Between 100,000 and 200,000 South African businesses could be shut down permanently due to the impact of the COVID-19 coronavirus.
This is according to Efficient Group economist Dawie Roodt, who told MyBroadband the crisis will damage an economy that was already crippled before the virus hit.
In recent days, several large South African companies have announced measures such as salary cuts and 4-day work weeks in an effort to prevent job losses due to effects of the ongoing national lockdown.
The SA Reserve Bank added that its current estimates suggest South Africa could lose about 370,000 jobs in 2020, on a net basis.
It said that roughly 1,600 firms would become insolvent as the economy contracts.
A crippled economy
Roodt explained that the South African economy was already in dire straits before the virus came into play.
“The South African economy was in a recession before the virus, so it was contracting in any event,” Roodt said.
The country’s GDP shrank by 1.4% in the final quarter of 2019, following an adjusted 0.8% contraction in the third quarter.
“We actually were in crisis and now we have a crisis on top of a crisis, and we were losing jobs in any event,” Roodt noted.
“The average South African has been getting poorer every year for the past six years and our unemployment rate just keeps on going up every year,” Roodt added.
Thousands of businesses could close
Roodt acknowledged that it would be very difficult to make an estimate of what can be expected for the country after the economic situation has normalised.
Using previous crises, such as the 2008/2009 recession, he superimposed this on his current economic model to make rough estimations on what could be expected in terms of job losses.
Given the information at hand, Roodt expects South Africa’s economy to contract significantly this year.
He estimated that 1 million jobs could be lost in South Africa in 2020, with the effects of the coronavirus outbreak taken into consideration.
“My expectations at the moment is that the economy will contract by approximately 5% in 2020, so the recession will be extended and will run very deep,” Roodt said.

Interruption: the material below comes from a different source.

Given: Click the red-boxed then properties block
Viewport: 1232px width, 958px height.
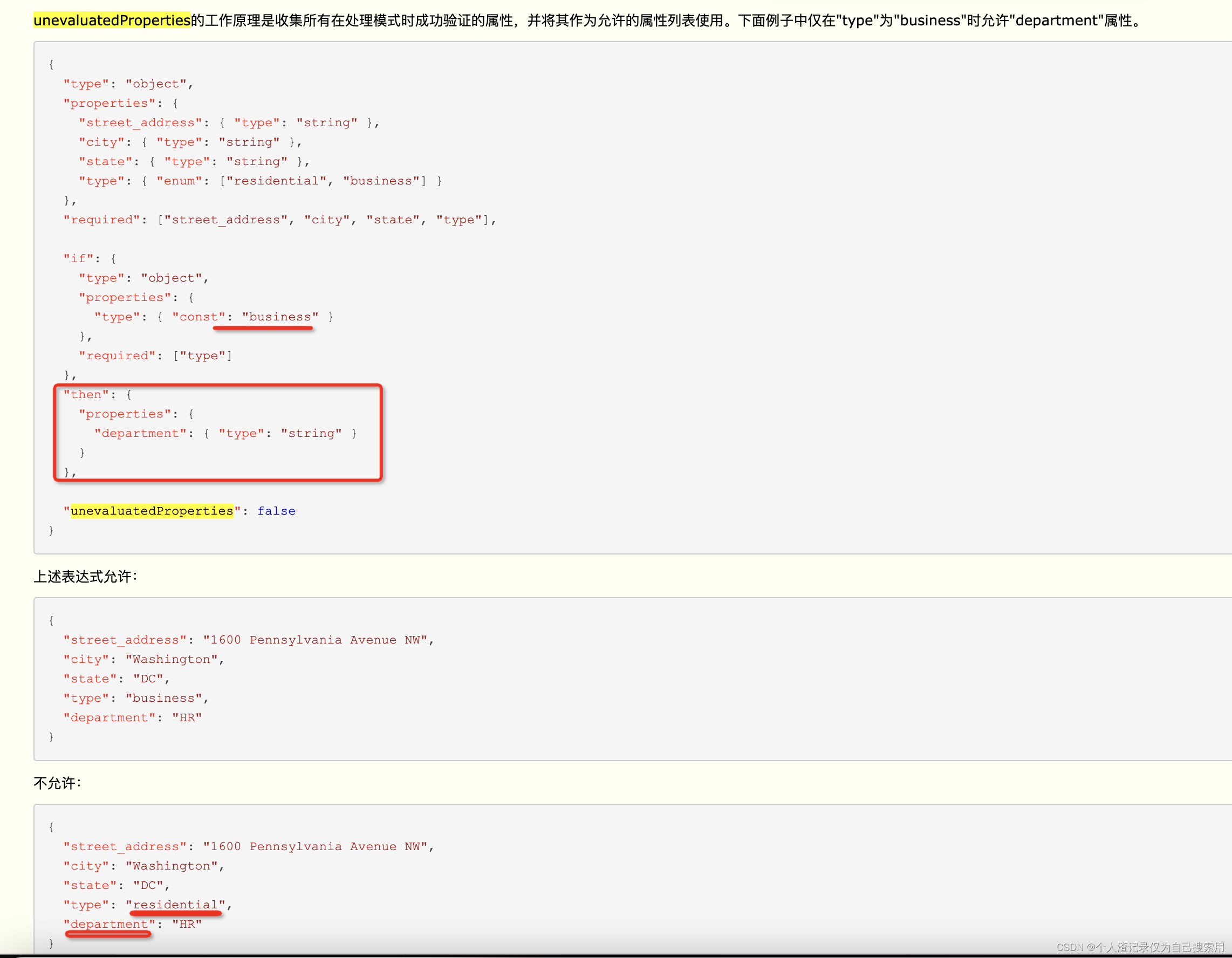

“That inevitably means many people will lose their jobs and based on previous crises, I expect that more than a million people will lose their jobs.”
Based on a figure of 1 million, and assuming the affected businesses employ an average of 10 people, that would equate to 100,000 businesses closing down in 2020.
“If your assumption is that small businesses employ five people, then 200,000 businesses will close down in 2020,” Roodt said.
“I believe these are conservative numbers that I’ve given you and I think there’s a good possibility that these may actually be worse than what we expect at the moment,” he added.
COVID-19 is not the biggest killer
Roodt said that he supports the government’s implementation of the lockdown, particularly when it came to decisions by the President and Health Minister.
He noted, however, that South Africa would have to start asking serious questions about economic growth and the relationship between poverty and mortality rates.
“The single biggest killer on this planet is not COVID-19, or measles or cancer. The single biggest killer on this planet is poverty,” Roodt stated.
“If you look at countries that are poor, life expectancies in those countries are all low.”
Wealthier countries with better-performing economies showed higher life expectancies, Roodt explained.
“If that is your approach, then without a doubt we have to put emphasis on economic growth, because in time, that is going to be the answer to just about all our problems in South Africa,” Roodt stated.
He said that South Africa could consider alternatives to a total lockdown, such as isolating the vulnerable, elderly, and people with certain underlying conditions to protect them from the spread of the virus.
This is because according to COVID-19 mortality figures from across the world, these individuals are much more likely to die from the virus, than younger and healthier people.
Roodt said that the less-vulnerable population could then continue to work to help the economy grow.